L'EXPANSION--Vous pensez donc qu'il y a un avenir
pour l'école républicaine laïque dans la révolution
technologique ?
CLAUDE ALLÈGRE-- Absolument.
Ce qui ne veut pas dire qu'il faudra qu'elle fasse tout. Par exemple, pour
lenseignement à distance, je ne suis pas du tout opposé à
ce qu'il y ait des partenariats avec des opérateurs pour distribuer
l'information. Mais les contenus éducatifs doivent rester du ressort
des enseignants et du service public. Je reste très attaché
à l'Éducation nationale service public, déconcentrée
certainement, mais toujours avec l'égalité républicaine.
Rien n'a changé là-dessus. Ce serait une grande erreur que
d'assimiler modernité et libéralisme. Pour preuve, je vous
donnerai deux exemples récents : l'accident de train en Grande-Bretagne
et la vache folle. Deux conséquences d'une libéralisation
excessive. Qu'il y ait une liberté du marché. Oui, il ny
a pas de débat là-dessus. Mais il est nécessaire que
l'État assure un certain nombre de fonctions de cadrage, et l'enseignement
en est une au même titre que la justice. Il est vrai néanmoins
que si le système français est resté centralisé,
gérant 1.2 million de fonctionnaires depuis la rue de Grenelle,
il serait victime dune paralysie assurée. Là encore, service
public veut pas dire rigidité, même si ici ou là, en
France, il est resté trop rigide. A nous de l'assouplir dans ses
pratiques, mais non dans ses principes.
L'EXPANSION--Que pensez-vous de la polémique
sur les stock - options, qui enrichissent un petit nombre de cadres et
de dirigeants français ?
CLAUDE ALLÈGRE-- Les stock-options
- autrement dit le salaire différé - sont indispensables
pour les entreprises innovantes : cela permet d'associer financièrement
1es salariés au développement d'une start-up.
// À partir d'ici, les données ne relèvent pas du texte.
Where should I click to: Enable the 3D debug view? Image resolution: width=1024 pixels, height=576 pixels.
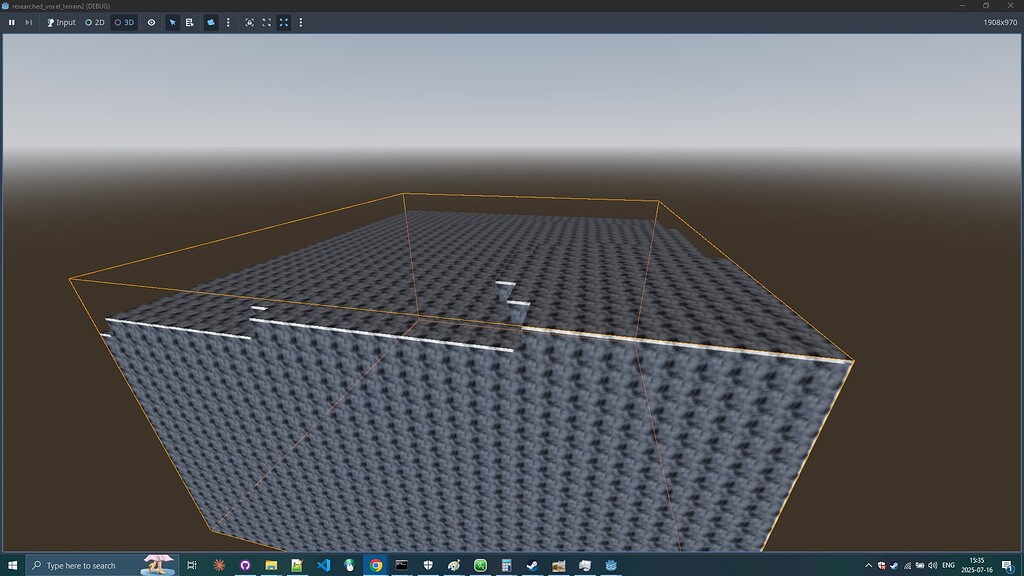click(x=125, y=22)
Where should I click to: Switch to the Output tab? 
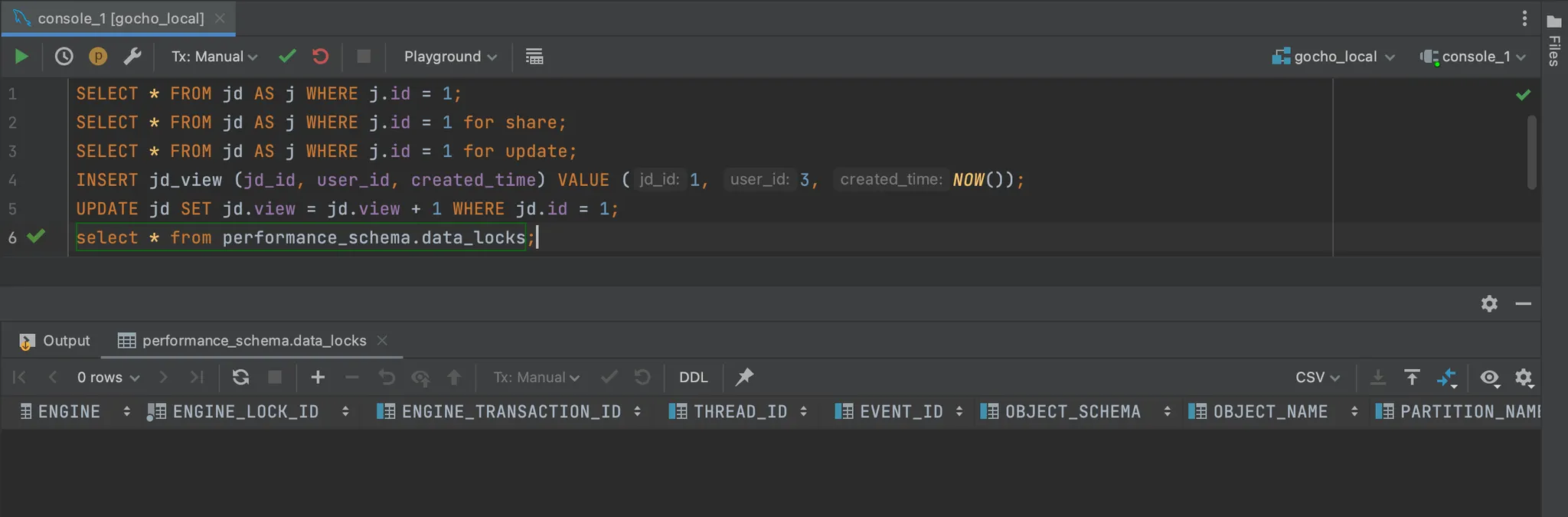55,341
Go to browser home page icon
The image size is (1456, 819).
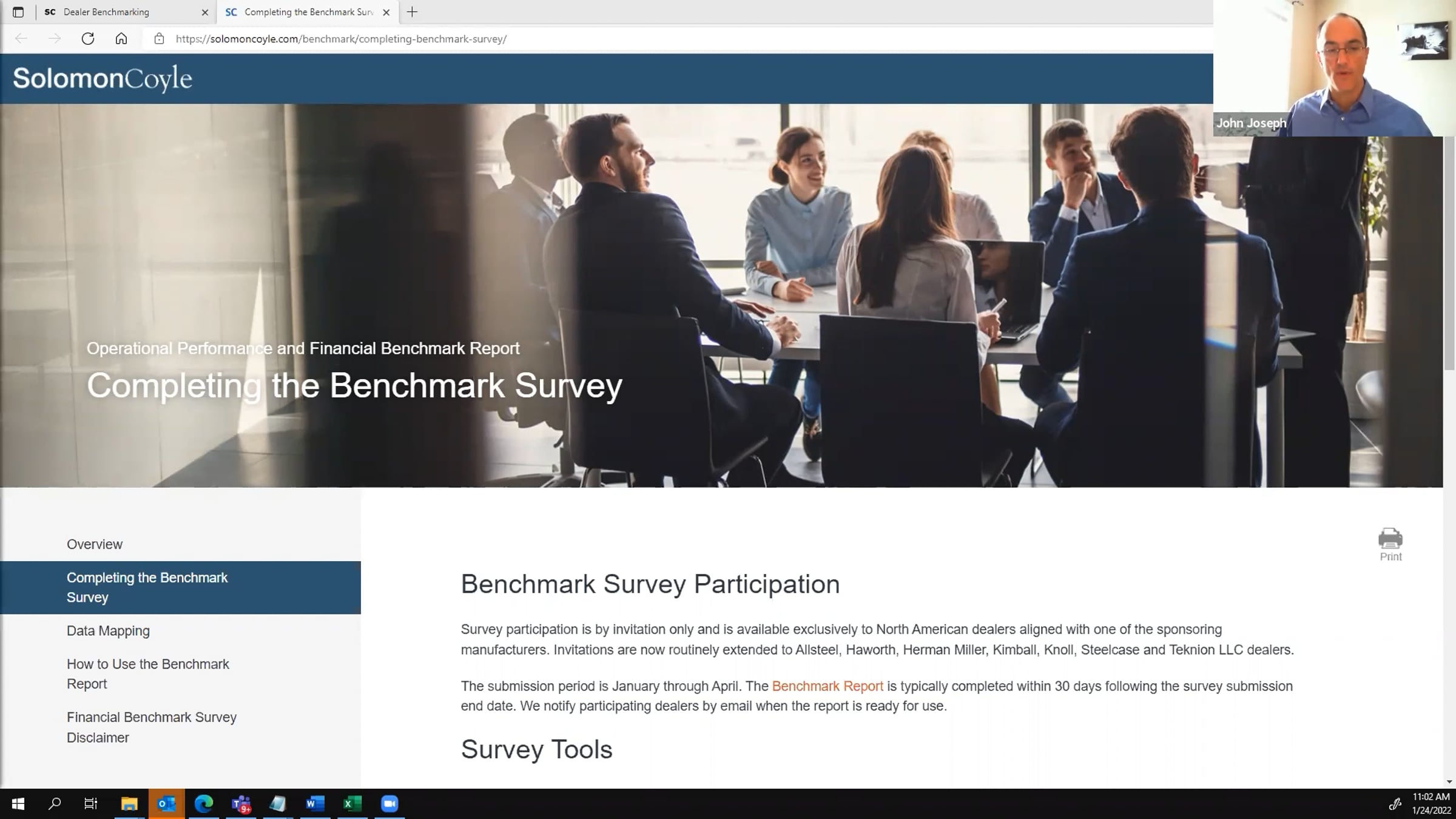pyautogui.click(x=121, y=39)
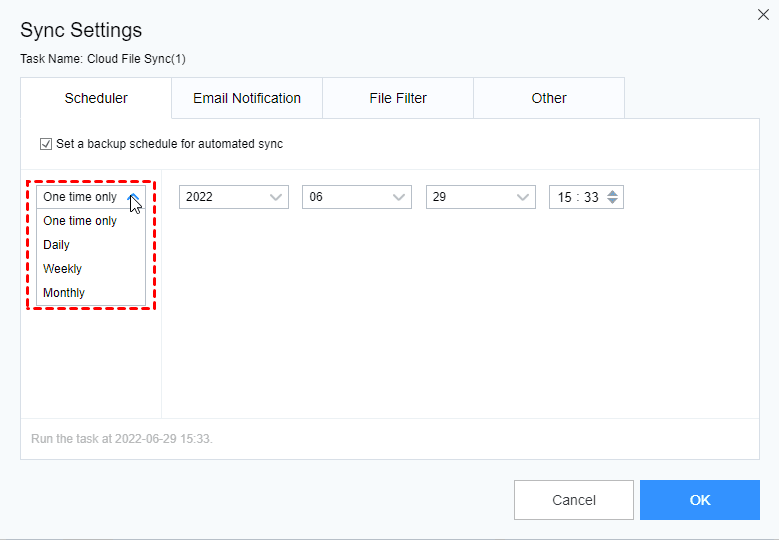Choose Daily from schedule list

(x=57, y=245)
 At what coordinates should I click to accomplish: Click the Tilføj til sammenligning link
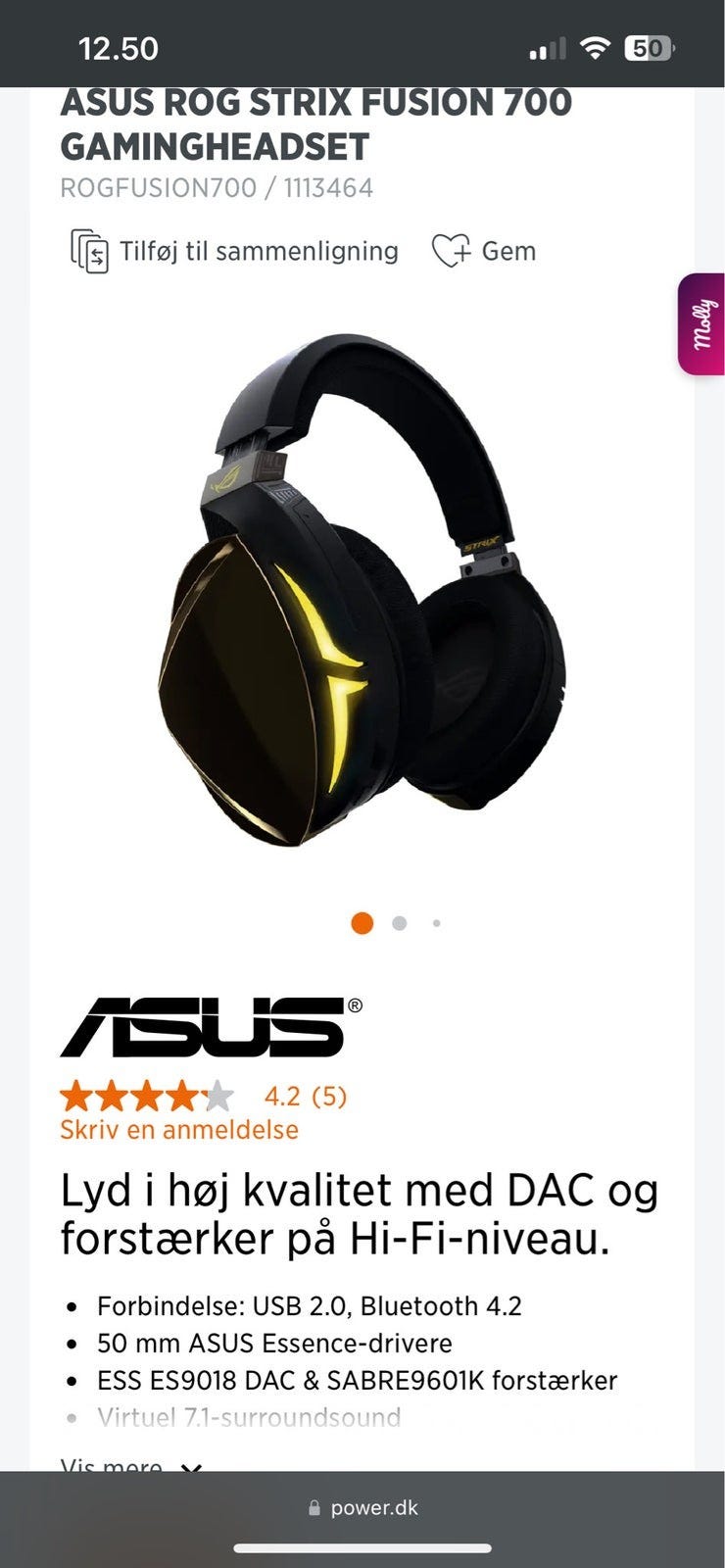[259, 251]
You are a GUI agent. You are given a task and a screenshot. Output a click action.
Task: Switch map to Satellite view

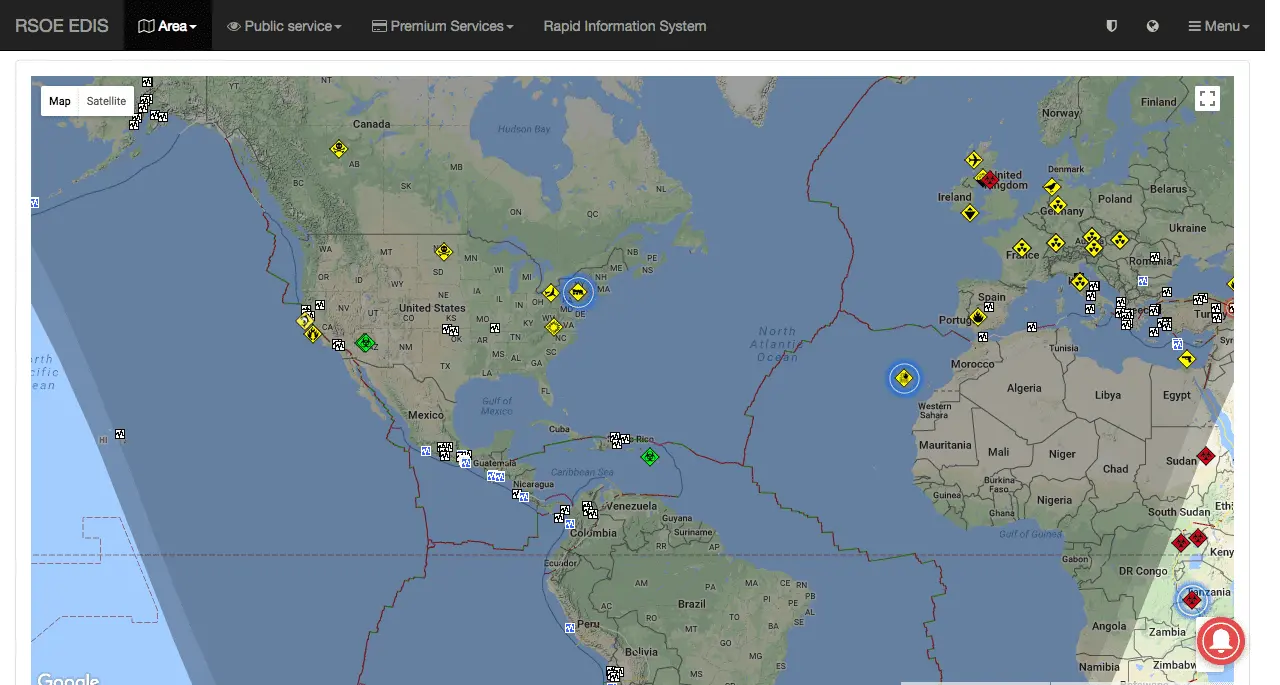click(106, 101)
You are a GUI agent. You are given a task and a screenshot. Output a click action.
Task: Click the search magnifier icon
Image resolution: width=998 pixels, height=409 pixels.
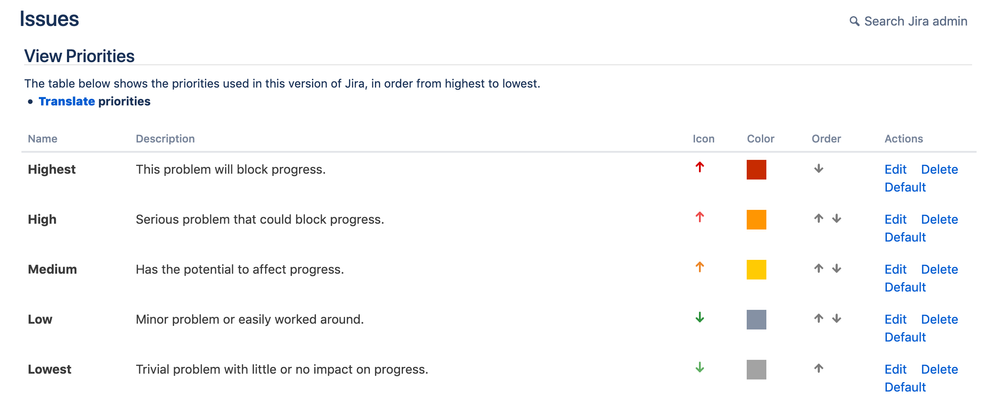click(854, 21)
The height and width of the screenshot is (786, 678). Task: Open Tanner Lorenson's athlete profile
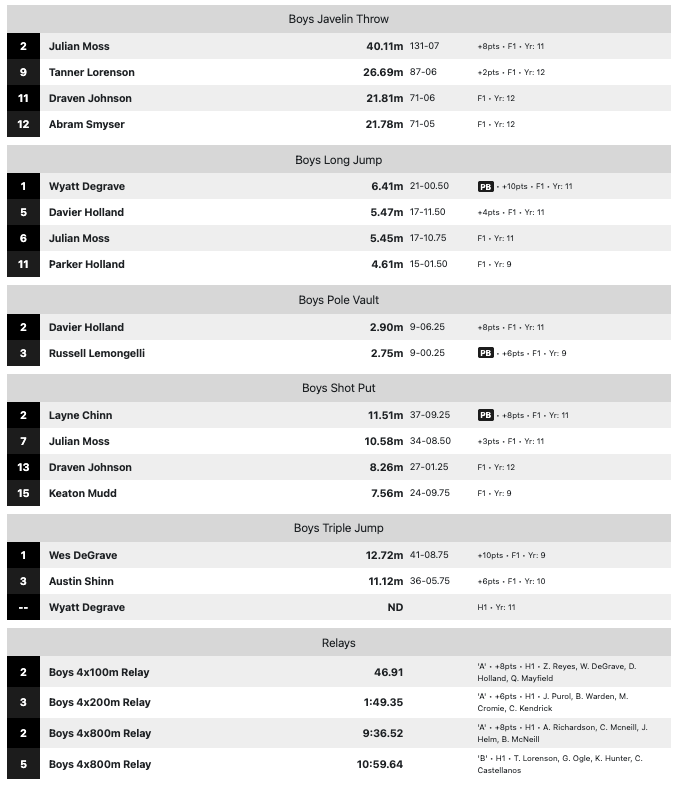pos(92,72)
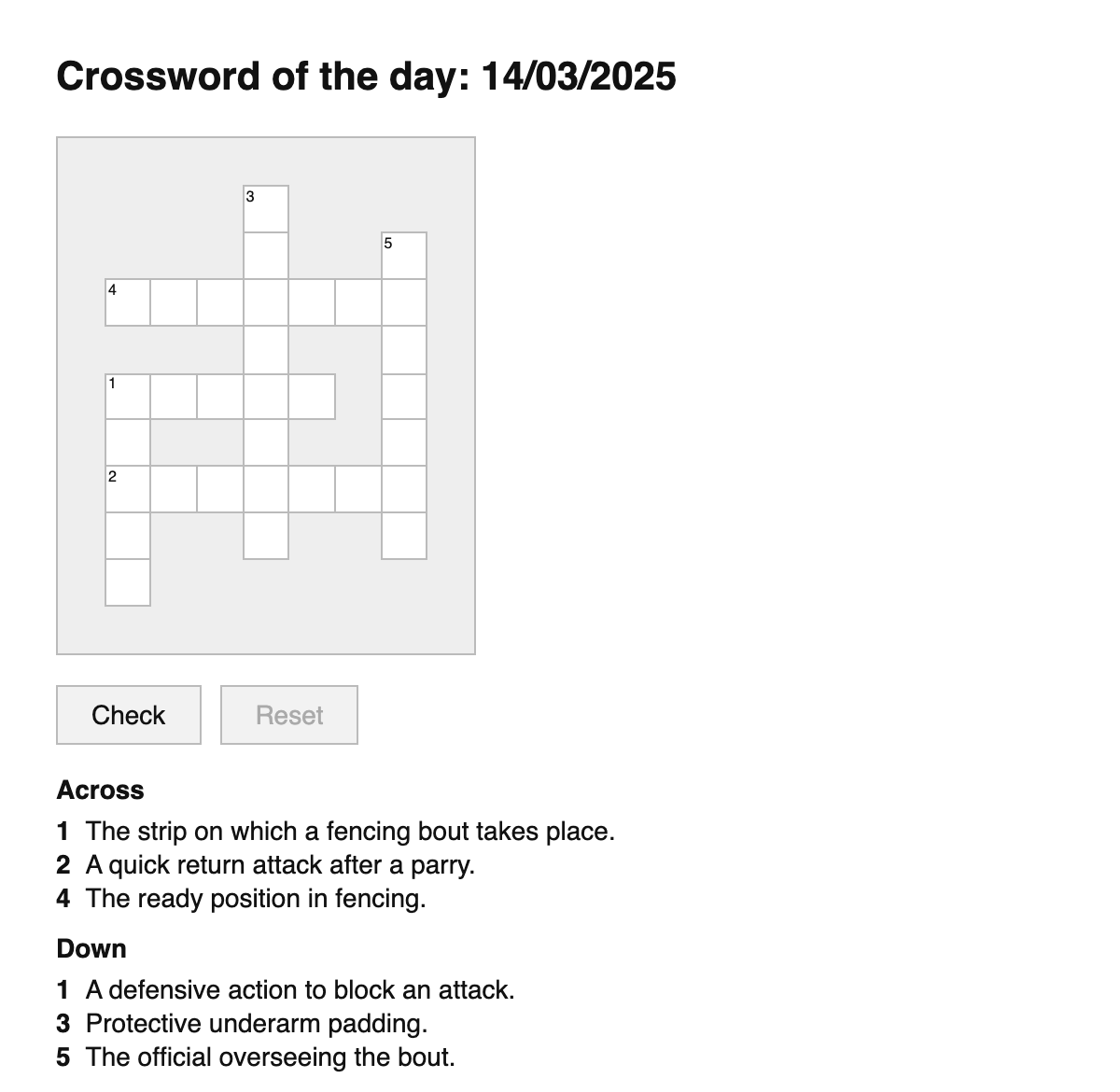Screen dimensions: 1120x1092
Task: Click the Reset button
Action: click(288, 715)
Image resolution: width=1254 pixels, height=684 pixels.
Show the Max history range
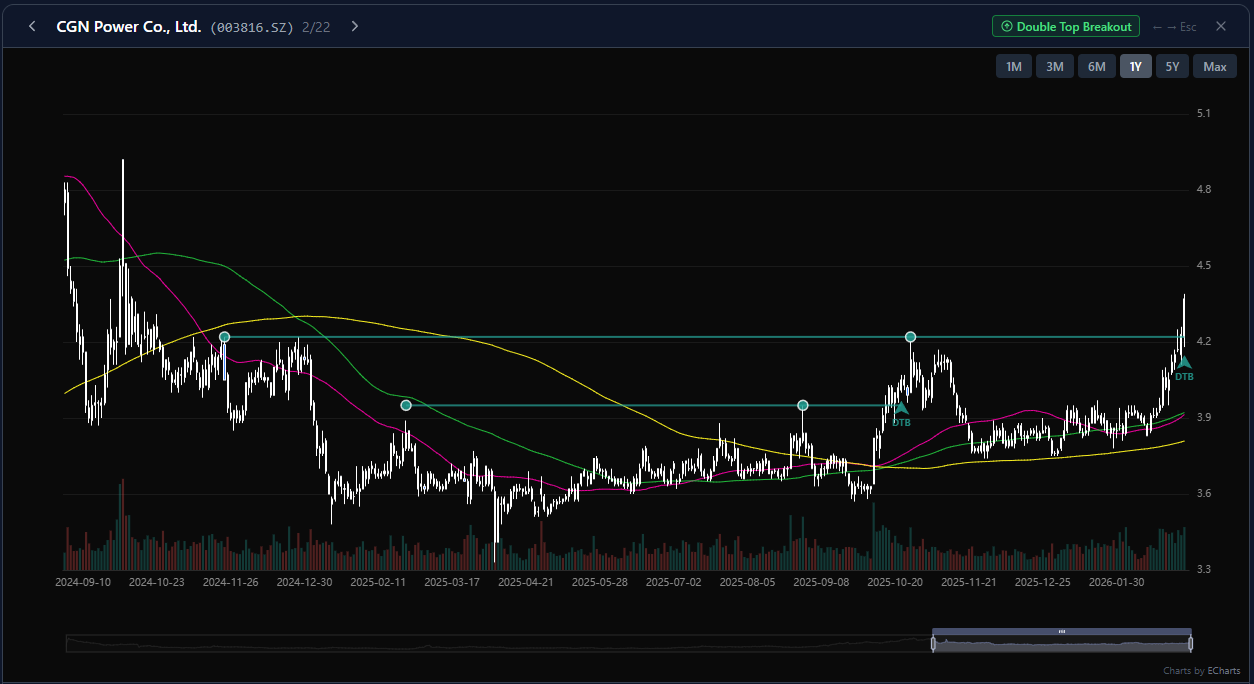pos(1214,67)
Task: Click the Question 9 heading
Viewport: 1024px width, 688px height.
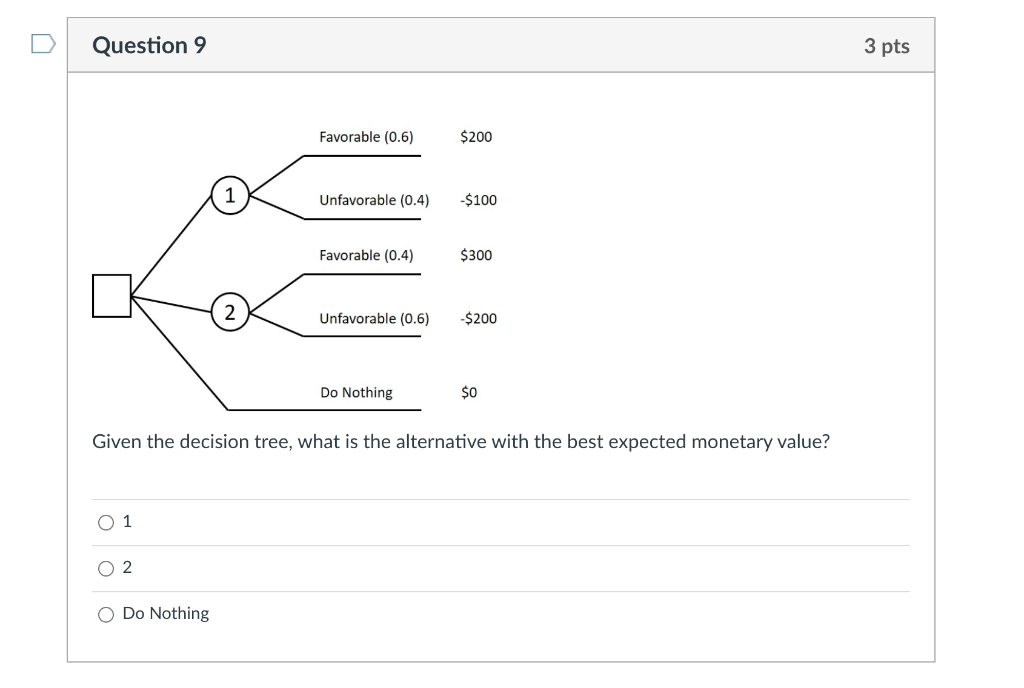Action: [x=149, y=45]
La loi sur
l'innovation prévoit d'ailleurs un dispositif de ce genre. En somme,
les stock-options, c'est une bonne idée mais il faut deux conditions
: qu'elles soient transparentes et qu'elles ne soient pas réservées
au gouvernement d'entreprise.
L'EXPANSION--Vous ne craignez pas qu'on jette
le bébé avec l'eau du bain, et qu'on condamne ce dispositif
à cause de quelques excès ?
CLAUDE ALLÈGRE--Le gouvernement
n'est pas stupide. Il y a là des gens suffisamment intelligents
pour ne pas tout mélanger.
L'EXPANSION--On peut donc être de gauche
et favorable à la création d'entreprise ?
CLAUDE ALLÈGRE-- On peut à
la fois mener un politique économique moderne, dynamique, et être
de gauche. C'est ce que font le gouverne ment et Dominique Strauss Kahn.